4. Ownership of Systems, Accounts & Tools
4.1 Service Provider Property
All of the following remain the sole property of the Service Provider:
Internal Google / Microsoft / Odoo accounts
WhatsApp Business channels and numbers
SIM cards and mobile numbers
Devices and related hardware
Integrations and routing structures
Scripts, workflows, automations
Communication systems
Technologies, methods, and internal processes
Digital structures and configuration layers
Any proprietary systems or infrastructure
No ownership transfer occurs at any stage.
4.2 Client Property
The client owns:
Their operational data
Their customer information
Their invoicing history
Their business records
All client data remains exportable during a valid subscription period.
5. Data Ownership & Access
5.1 Client Ownership
All business data generated through the operation of the client’s business belongs to the client.
5.2 Export Requests
Data export is provided in standard digital format.
Exports are only delivered when the account is fully paid and in good standing.
5.3 No Access to Internal Systems
Clients do not receive login access to internal service-provider systems, tools, or accounts.
6. Cancellation Policy (3-Month Notice)
6.1 Notice Period
A three (3) month written notice period is required for cancellation of the subscription.

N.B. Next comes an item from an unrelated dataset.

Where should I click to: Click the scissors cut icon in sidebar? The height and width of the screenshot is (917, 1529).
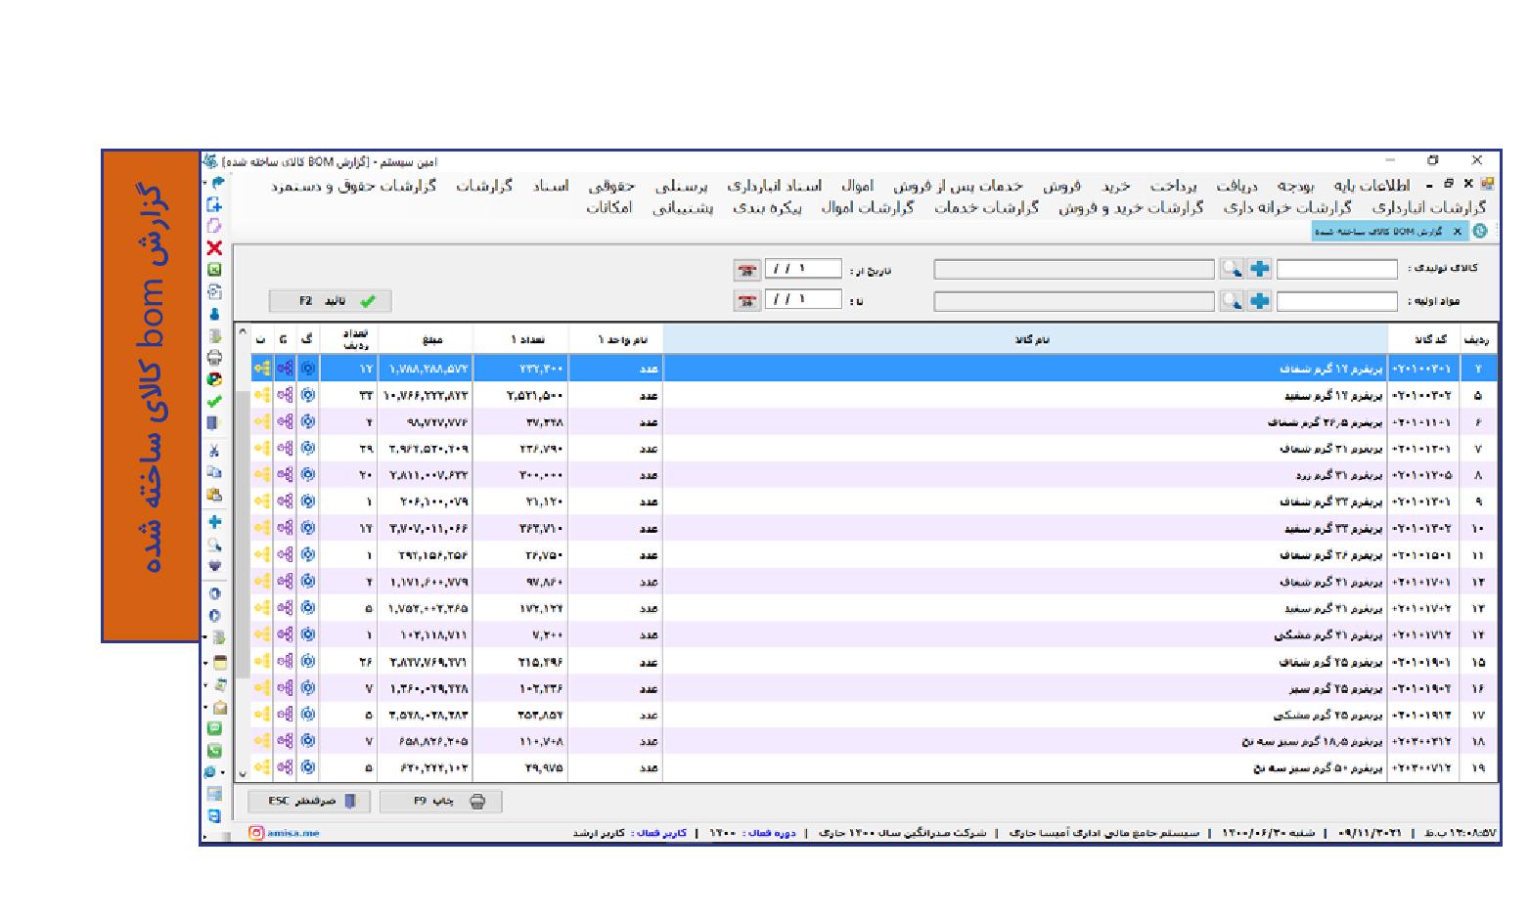(x=214, y=451)
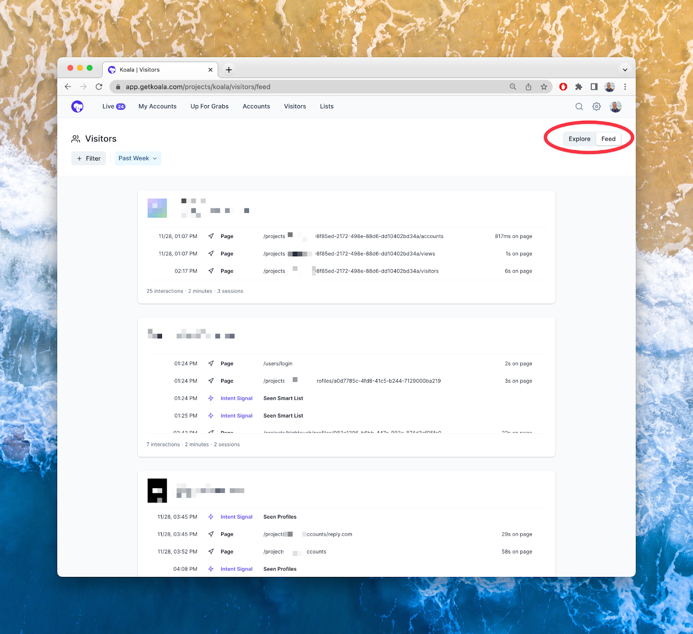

6.2 During the Notice Period
The Service Provider will:
Prepare the client’s data export
Finalize all invoicing and statements
Decommission internal systems
Secure proprietary tools
Process the offboarding
6.3 Subscription Fees During Notice Period
Subscription fees remain payable during the 3-month notice period, regardless of usage.
6.4 On-Boarding Fee
Cancellation does not cancel or reverse the On-Boarding Fee.

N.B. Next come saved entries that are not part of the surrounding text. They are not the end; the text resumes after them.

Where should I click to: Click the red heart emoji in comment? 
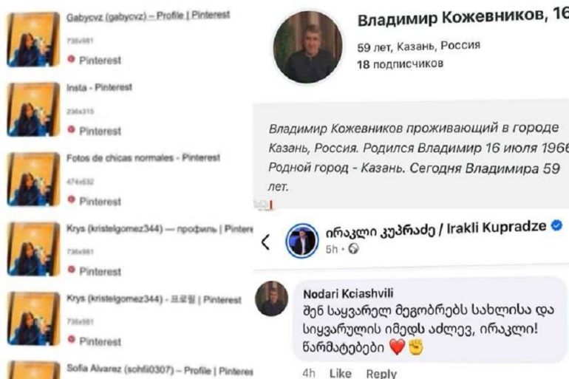(398, 346)
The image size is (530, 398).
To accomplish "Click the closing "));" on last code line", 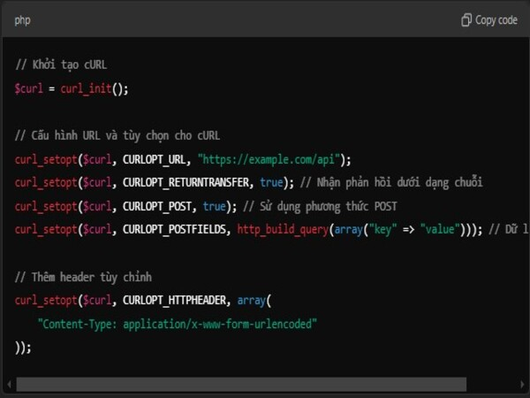I will 23,347.
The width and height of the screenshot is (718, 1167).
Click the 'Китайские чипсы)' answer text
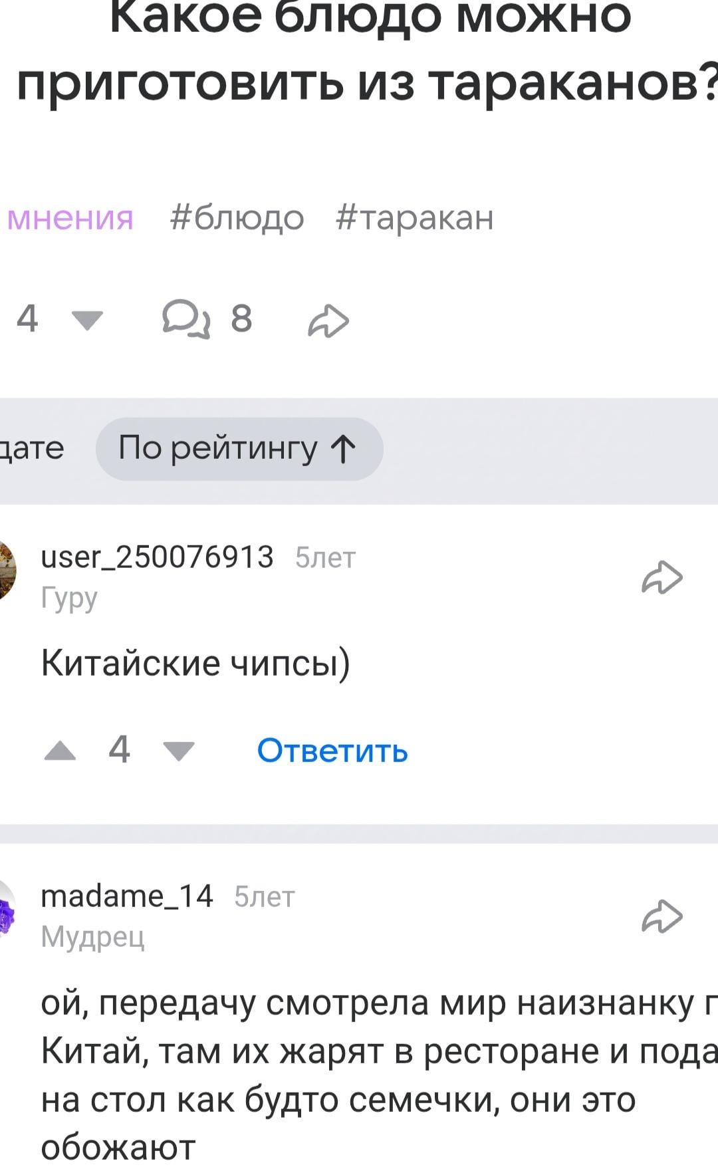tap(195, 662)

6.5 Completion of Offboarding
The offboarding process and data export will only occur once:
All outstanding balances are paid
All penalties (if any) are settled
The account is fully up to date
7. Late Payment & Service Continuity
7.1 Late Payment Penalties
7+ days late: 10% penalty
30+ days late: additional 10% penalty
All penalties must be fully settled before reinstatement.
7.2 Service Suspension
If payment is:
14+ days late → Service may be suspended
30+ days late → Third-party tools may deactivate
60+ days late → Subscription may be terminated entirely
7.3 No Liability for Data Loss from Non-Payment
The Service Provider will not be held responsible for:
Data loss due to suspended third-party tools
WhatsApp, Google, Microsoft, Odoo, or provider account expiry
SIM card deactivation
Lost operational data, messages, or logs
Damage caused by upstream vendor suspensions
Workflow breakdown due to payment failure
7.4 Reinstatement Fees
If the client wishes to reactivate the service after suspension:
All outstanding invoices + penalties must be paid
A Reinstatement Fee will be billed at standard hourly/daily rate
Reinstatement will occur only when all dues are settled
8. Termination for Non-Payment
If the subscription remains unpaid for 60 days, the Service Provider may terminate the subscription immediately.
In such cases:
No data export is guaranteed
All data loss risk is the responsibility of the client
The On-Boarding Fee remains enforceable
All outstanding balances remain payable
9. Liability & Disclaimers
9.1 No Liability for External Vendor Actions
Service Provider is not responsible for actions by:
Google
Microsoft
Meta / WhatsApp
Odoo
Network operators
Device vendors
AI platforms
Any upstream service
9.2 No Liability for Client Mismanagement
Service Provider is not responsible for:
Incorrect information supplied by the client
Operational errors by client staff
Delayed responses or approvals
Misuse of provided outputs
Internal staff behaviour or negligence
9.3 No Guarantee on Third-Party Platform Uptime
Uptime, availability, or performance of external systems cannot be guaranteed.
10. Entire Agreement
The Subscription Policy forms part of the commercial agreement and applies to all services delivered. The Client’s engagement with the service confirms acceptance of the policy in full.